** START OF Excerpt to read **
Vho Selinah, somewhat like Mother Teresa but without the global recognition, is an a-typical VIP and mentor, in that, her life is void of any distinguishable secular “success indicators.”  She was a de facto single mother of four, who recounted being shocked when her husband arrived home unannounced with a second wife and then she throwing this woman’s belongings out of the house, and who struggled daily to keep her children fed. She spoke no English, and we were only just learning TshiVenda – one of South Africa’s eleven official languages.

At the recommendation of a Venda caravan camp manager (now a Protea Resort) we hired her as a “domestic worker.” Each weekday exacted a minimum 2-hour roundtrip on public transport for her, plus 7 hours work at our home – where she cooked, cleaned, washed clothes and cared for our two children – then returned home to do the same for her family.
** END OF Excerpt to read **
** START OF Provided data **
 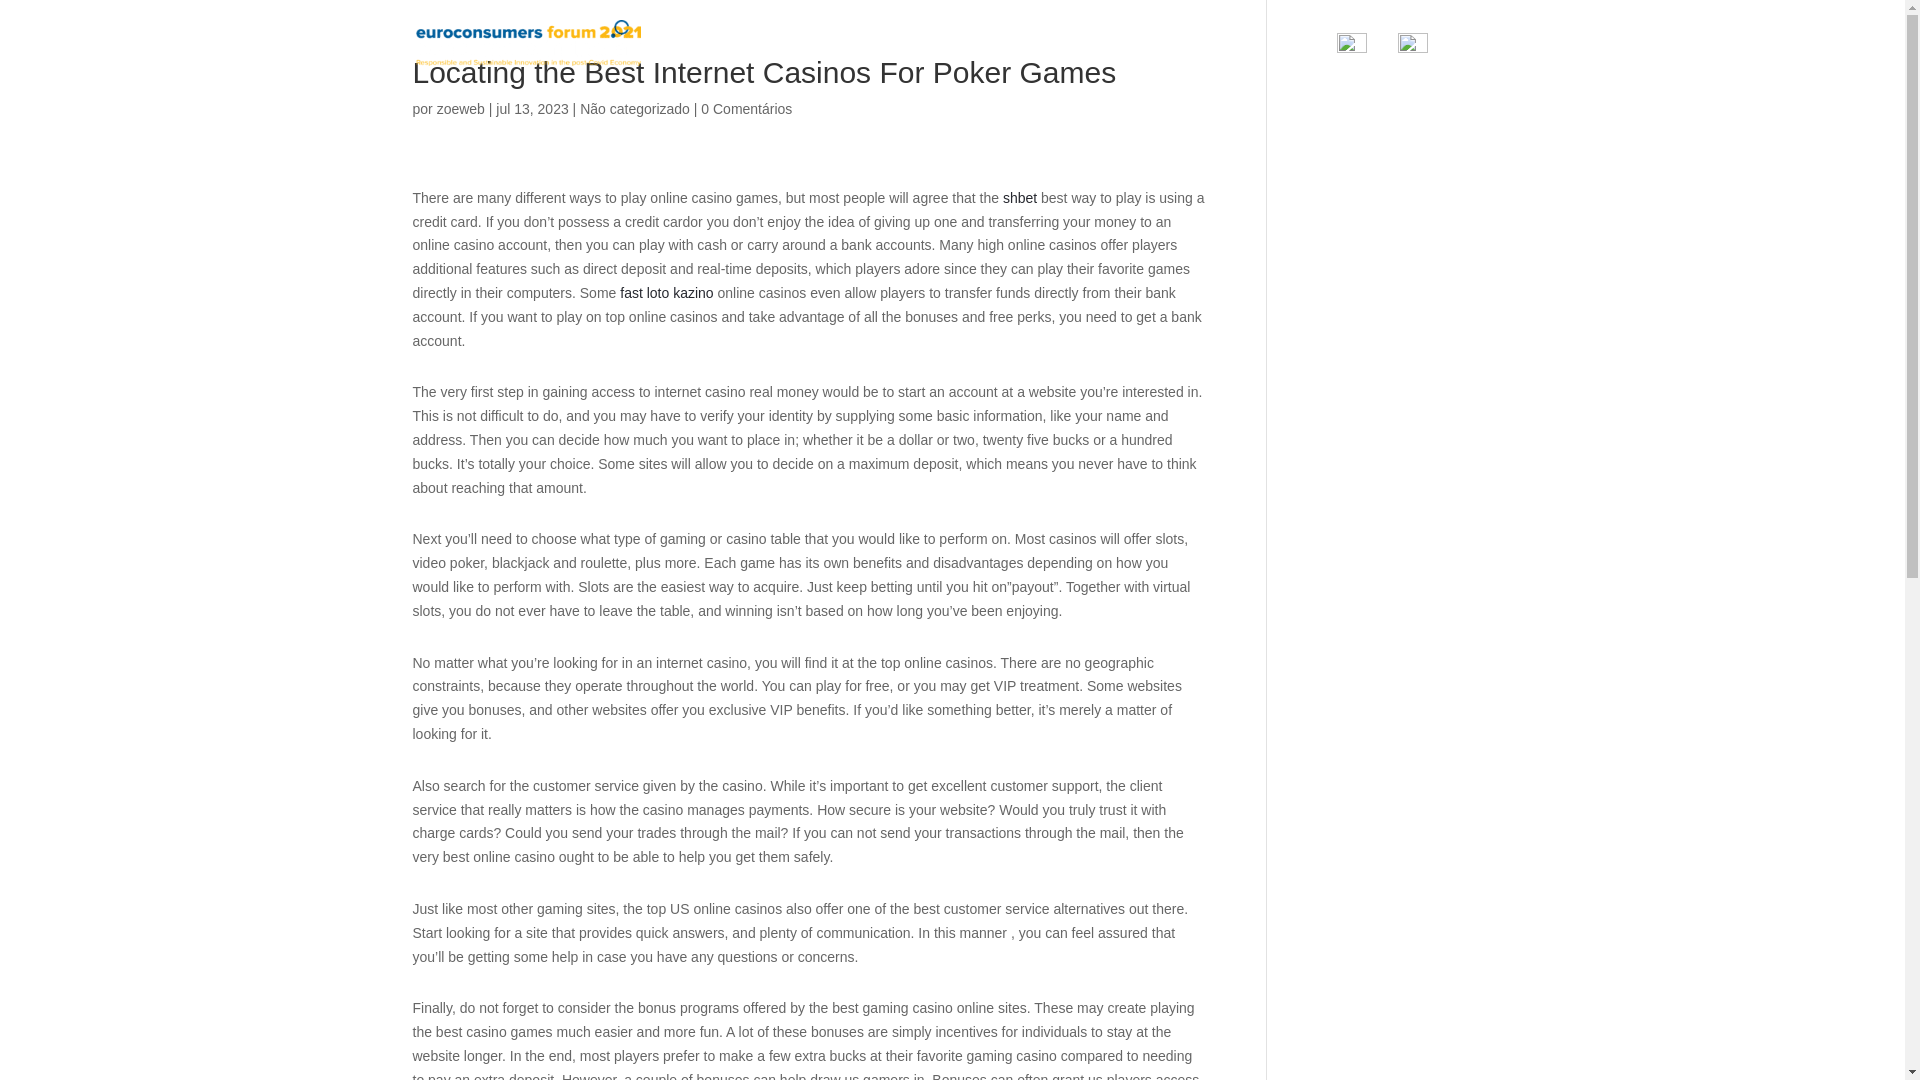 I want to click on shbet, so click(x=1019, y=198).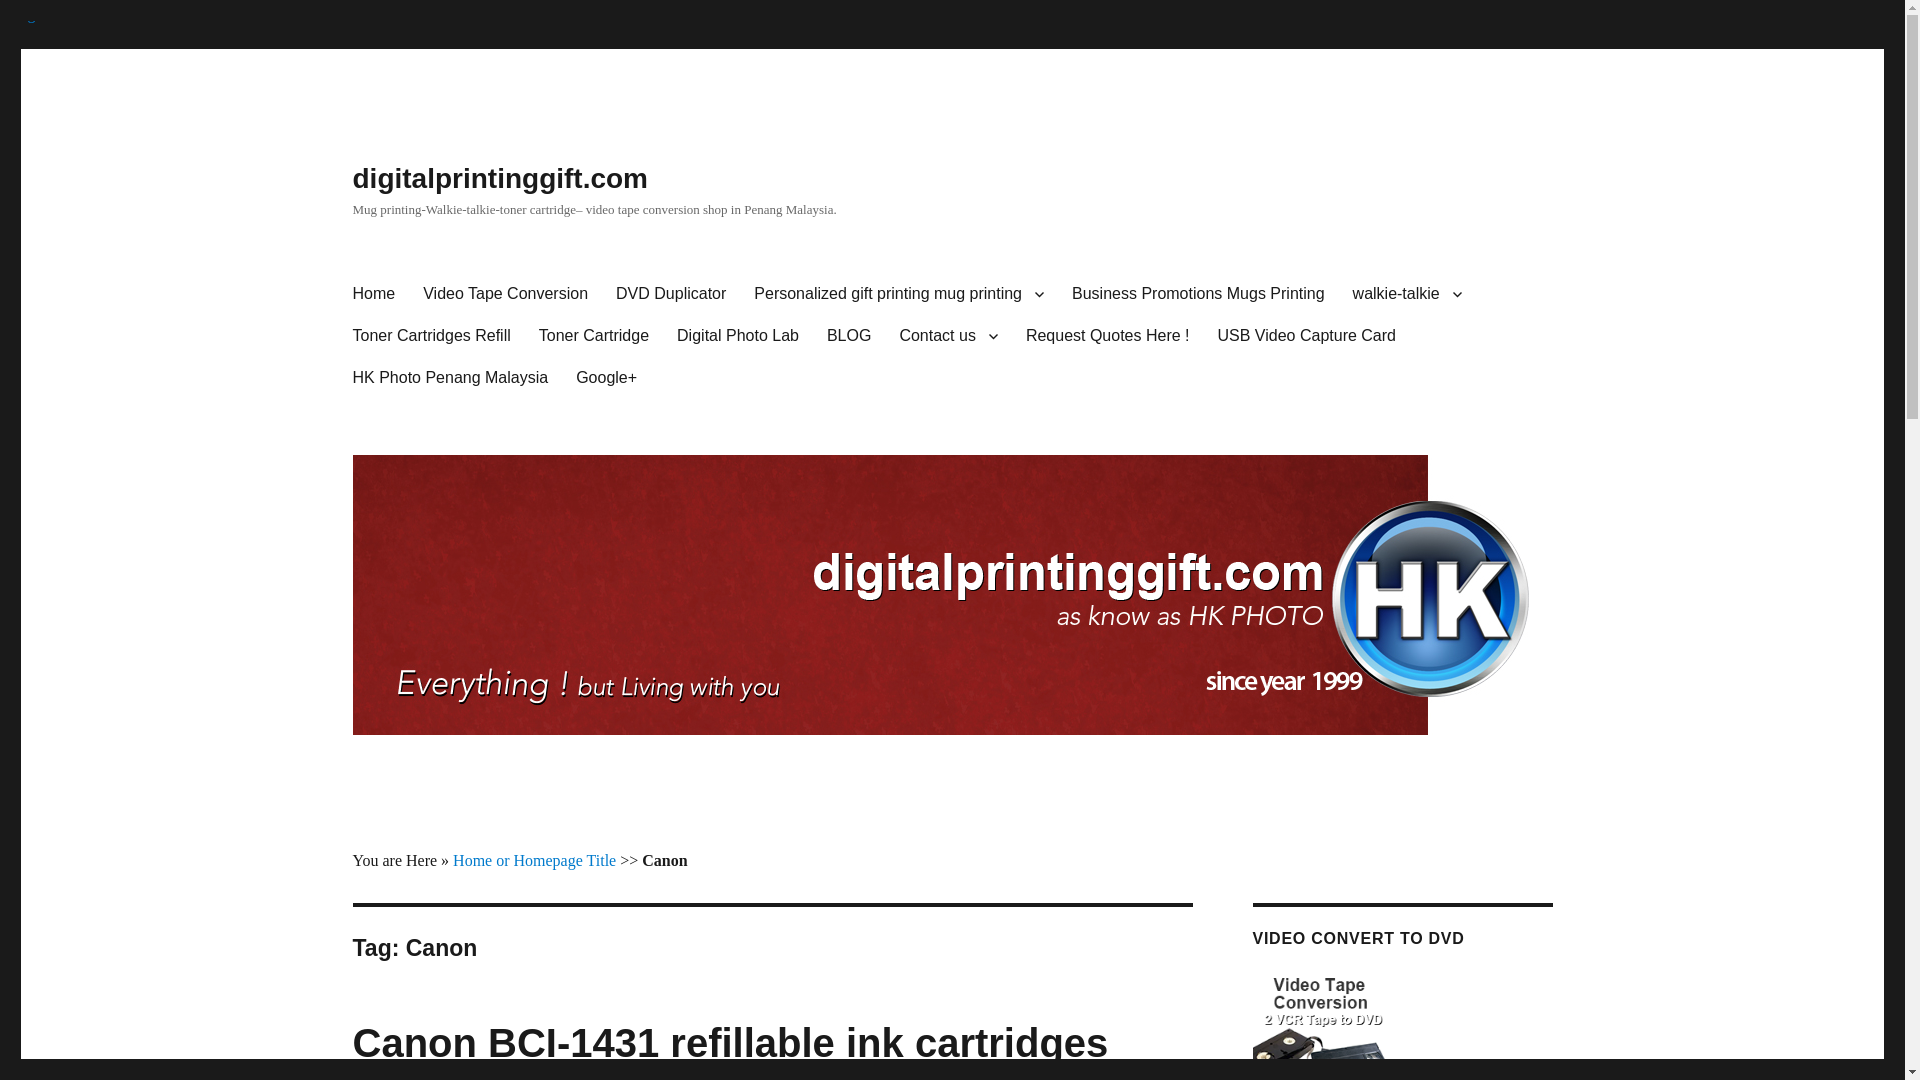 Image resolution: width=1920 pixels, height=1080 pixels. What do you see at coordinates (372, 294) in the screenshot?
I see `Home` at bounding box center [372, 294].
** END OF Provided data **
== What to work on ==
• a. Why does the passage about Vho Selinah call her an a-typical VIP and mentor? Answer in one to three sentences.
• b. Carry on with the passage about Vho Selinah, starting right after its final sentence.

== Answers per task ==
• a. She is called an a-typical VIP and mentor because her life is void of any distinguishable secular "success indicators." The passage likens her to Mother Teresa but notes that she lacks Mother Teresa's global recognition.

• b.
Ironing with our South African born second child, Elizabeth.

Ironing with our South African born second child, Elizabeth.

We employed several inside/outside “domestic helpers” during our time in South Africa, most of whom became second family to us. My wife remarked one day how amazed she was (and respect felt) at the strength, resilience, and kindness-of-character of domestic workers, in that, they tolerated the daily whimsical and sudden and unaccountable changes of demands, moods and behaviors of their many and varied (all races), mostly under-paying employers.

Vho Selinah demonstrated few, if any of the “public persona refinements” typically evidenced by formal education (my written loquaciousness, for example!:), yet lack of formal education and opportunity is not synonymous with lack of potential, or lack of ability, or lack of intelligence. She possessed all of that and much more.

One (of many) enduring gift of Vho Selinah to my family was in her mentoring my wife in Venda/African methods of “being” and mothering; specifically how to “sling” and tie one’s child to one’s back, so as to be able to lull a child to sleep, to feel and gauge the well-being of a child’s heartbeat against one’s back, and be able, then, to go places, meet people, and re-engage daily responsibilities, whatever they might be.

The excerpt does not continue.